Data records
#####
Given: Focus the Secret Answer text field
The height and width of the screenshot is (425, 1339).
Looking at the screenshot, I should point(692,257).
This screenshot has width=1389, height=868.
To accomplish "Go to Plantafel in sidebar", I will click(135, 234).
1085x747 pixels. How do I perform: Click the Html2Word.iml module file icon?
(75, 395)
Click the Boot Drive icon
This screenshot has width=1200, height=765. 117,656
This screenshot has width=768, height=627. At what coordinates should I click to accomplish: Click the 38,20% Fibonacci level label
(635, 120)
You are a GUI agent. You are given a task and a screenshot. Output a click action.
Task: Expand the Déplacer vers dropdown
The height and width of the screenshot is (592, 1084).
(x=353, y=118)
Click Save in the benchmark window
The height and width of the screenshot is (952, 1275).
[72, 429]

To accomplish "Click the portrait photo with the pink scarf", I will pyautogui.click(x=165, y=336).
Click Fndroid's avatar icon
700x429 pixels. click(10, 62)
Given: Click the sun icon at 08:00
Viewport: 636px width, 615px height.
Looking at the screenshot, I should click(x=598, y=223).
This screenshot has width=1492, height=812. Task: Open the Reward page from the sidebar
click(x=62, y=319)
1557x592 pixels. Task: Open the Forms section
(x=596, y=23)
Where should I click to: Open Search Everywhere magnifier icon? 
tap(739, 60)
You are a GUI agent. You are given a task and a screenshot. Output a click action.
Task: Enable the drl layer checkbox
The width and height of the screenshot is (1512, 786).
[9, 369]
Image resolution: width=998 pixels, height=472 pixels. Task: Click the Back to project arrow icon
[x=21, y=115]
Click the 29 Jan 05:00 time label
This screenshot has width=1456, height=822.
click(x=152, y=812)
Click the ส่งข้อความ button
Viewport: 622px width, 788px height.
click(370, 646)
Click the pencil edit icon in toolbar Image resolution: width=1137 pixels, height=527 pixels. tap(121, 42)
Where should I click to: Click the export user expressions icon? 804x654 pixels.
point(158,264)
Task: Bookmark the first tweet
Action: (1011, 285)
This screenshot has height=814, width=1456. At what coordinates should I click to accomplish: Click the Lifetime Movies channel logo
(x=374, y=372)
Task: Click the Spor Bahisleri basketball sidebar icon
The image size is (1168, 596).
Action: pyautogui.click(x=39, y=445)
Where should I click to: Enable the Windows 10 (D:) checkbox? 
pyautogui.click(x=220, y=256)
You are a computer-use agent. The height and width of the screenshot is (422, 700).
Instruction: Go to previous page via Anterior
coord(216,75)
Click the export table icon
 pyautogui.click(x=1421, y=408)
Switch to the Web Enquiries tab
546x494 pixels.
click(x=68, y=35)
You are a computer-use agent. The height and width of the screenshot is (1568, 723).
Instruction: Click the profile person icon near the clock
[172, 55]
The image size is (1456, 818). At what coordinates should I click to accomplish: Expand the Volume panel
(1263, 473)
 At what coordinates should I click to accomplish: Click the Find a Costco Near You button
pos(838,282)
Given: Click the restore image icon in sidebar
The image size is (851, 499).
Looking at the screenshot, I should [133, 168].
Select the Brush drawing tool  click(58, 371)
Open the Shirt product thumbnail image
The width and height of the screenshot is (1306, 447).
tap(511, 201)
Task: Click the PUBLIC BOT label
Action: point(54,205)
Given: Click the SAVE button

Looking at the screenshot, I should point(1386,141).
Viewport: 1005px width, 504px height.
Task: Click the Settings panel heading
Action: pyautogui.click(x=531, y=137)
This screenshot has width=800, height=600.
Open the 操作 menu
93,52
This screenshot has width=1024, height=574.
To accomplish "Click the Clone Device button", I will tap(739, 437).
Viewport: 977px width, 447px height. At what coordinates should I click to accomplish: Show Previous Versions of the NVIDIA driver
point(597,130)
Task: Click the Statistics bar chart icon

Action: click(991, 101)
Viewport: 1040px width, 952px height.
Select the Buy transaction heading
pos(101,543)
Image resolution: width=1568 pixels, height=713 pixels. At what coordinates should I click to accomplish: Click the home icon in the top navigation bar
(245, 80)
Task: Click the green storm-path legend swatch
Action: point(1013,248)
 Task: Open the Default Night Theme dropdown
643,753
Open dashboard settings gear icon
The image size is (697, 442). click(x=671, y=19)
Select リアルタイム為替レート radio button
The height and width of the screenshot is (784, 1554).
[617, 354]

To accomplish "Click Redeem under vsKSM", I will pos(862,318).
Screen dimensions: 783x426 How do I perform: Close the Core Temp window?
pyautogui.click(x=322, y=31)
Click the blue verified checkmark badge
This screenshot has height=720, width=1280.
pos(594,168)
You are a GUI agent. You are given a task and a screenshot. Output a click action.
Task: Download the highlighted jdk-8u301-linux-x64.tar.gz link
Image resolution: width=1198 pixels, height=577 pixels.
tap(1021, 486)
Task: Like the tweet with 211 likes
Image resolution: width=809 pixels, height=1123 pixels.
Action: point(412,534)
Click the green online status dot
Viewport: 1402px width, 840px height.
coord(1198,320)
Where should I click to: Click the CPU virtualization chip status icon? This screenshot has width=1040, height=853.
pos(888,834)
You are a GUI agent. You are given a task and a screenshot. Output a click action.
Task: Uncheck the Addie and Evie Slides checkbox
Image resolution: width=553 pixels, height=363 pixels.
#####
• _What to do_
Every line above that holds the string "with" should be copied into the answer.

• _Exercise result_
To accomplish "Click the portrait photo with the pink scarf", I will pyautogui.click(x=165, y=336).
Task: Like the tweet with 211 likes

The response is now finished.